As this puts things in perspective, let us begin by investigating some of these competitors. Energy Partners (EPL) has just been upgraded to a buy rating by TheStreet Ratings from its previous hold rating. The upgrade is a result of the company's "robust revenue growth, good cash flow from operations and expanding profit margins." This is in spite of the fact that the stock's performance is not very impressive. It is surging right now, but this is probably because there is now a positive sentiment from a rating agency. As a result, this increase may only be temporary, and this may change for the company in the future.
Energy Partners is not the only company ATP must fend off due to a good rating though. Contango Oil & Gas (MCF) has just been given the same upgrade from hold to buy by TheStreet Ratings. The reason for this is that the company has shown an ability to expand profit margins over time despite its subpar growth in net income. The fact that it is cheaper than most of its competitors is a good sign that investors will try to acquire the stock, as it is probably undervalued right now. Much like Energy Partners, it will likely see increases due to the positive sentiment as well.
While it is not TheStreet Ratings that gives the buy rating this time, Cimarex Energy (XEC) was upgraded by Societe Generale in a note last Tuesday. This is because it just slipped from the analyst consensus estimate by $0.04, which is not bad at all for the company. This is another stock that investors who are looking for oil companies might want to consider. There is something I must discuss, however, that could be classified as buyer beware. The stock has a 52-week low of $50.80 and a 52-week high of $96.41. This is scary for those that cannot handle the volatility of stocks. This company goes very low when it is low and very high when it is high. If you cannot sleep with this kind of change, do not consider it at all, despite the buy rating.
In an annual meeting of stockholders, major competitor Stone Energy (SGY) has recently decided to appoint David H. Welch the Chairman of the Board, who will also retain his positions as CEO and President of Stone Energy. This does not seem like that big of news. When you consider that the CEO, the President, and the Chairman of the Board is all one man, however, you also realize that decisions from the top will be coming from one man, and the board that ratifies those decisions will be led by the same man. Such control is scary and may be an idea that investors want to consider before investing in this company.
Going back to ATP, we already discussed how it did not meet its requirements in terms of revenues, but there seems to be some positive news as well. A recent report says that the company is in the process of acquiring and producing oil and natural gas properties in the Gulf of Mexico and other places. There seems to be an issue with how this strategy might not be very effective though, as other companies have already passed on the properties ATP is taking on.

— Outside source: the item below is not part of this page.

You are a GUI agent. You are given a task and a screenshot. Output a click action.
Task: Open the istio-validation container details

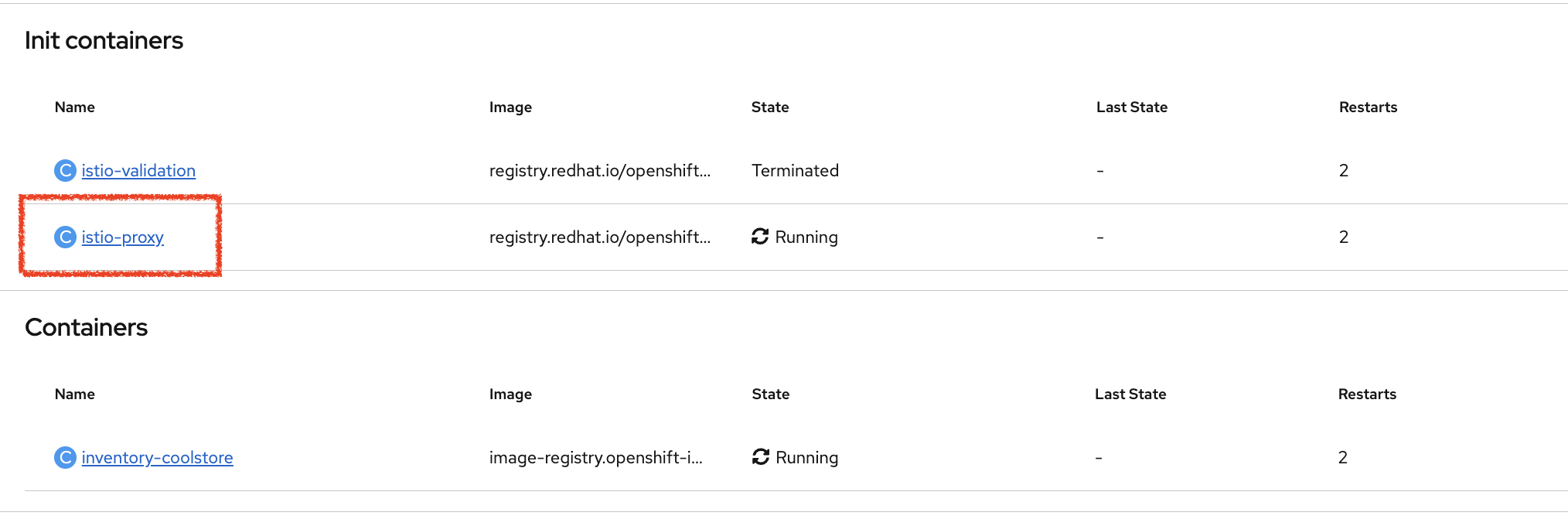(138, 170)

Not only is this a questionable move on the company's part in its attempt to recover, but the damage might already be beyond repair. Pritchard Capital recently cut its target price on the shares of ATP based on the grisly quarter-one performance of the company. This is not surprising, and analysts will probably continue to cut down this company until it can prove its ability to recover. ATP has stated that it has operations, and the company attempts to explain its failure to meet all of the expectations that it set. The very fact that it needs to defend itself, however, is enough to make investors wonder how stable this company is. I would suggest watching how things develop with ATP's new properties, but this may have a limited impact on helping the company recover.
Do analysts think people be convinced by the company's efforts? It seems that there is a hung jury when it comes to this. Some take a stance, claiming ATP has a good chance to recover. Many, however, continue to debate the issue. Even when betting on the recovery, it is contingent on the success of ATP's efforts to improve production. This is a case of the experts not agreeing and butting heads over a single topic, but the reason is that it is so difficult to tell.
What should investors do in light of all of this data? Well, the decision should be clear by this point. Jump ship, and do it now. There are other companies within the same industry that can give you better results. Even if the industry itself is doing well, the consensus is that since ATP has so much to recover from, it is not something you would want to keep in your portfolio. As a result, I think stockholders should get out now and trade up for another company that is worth the money and will give better returns.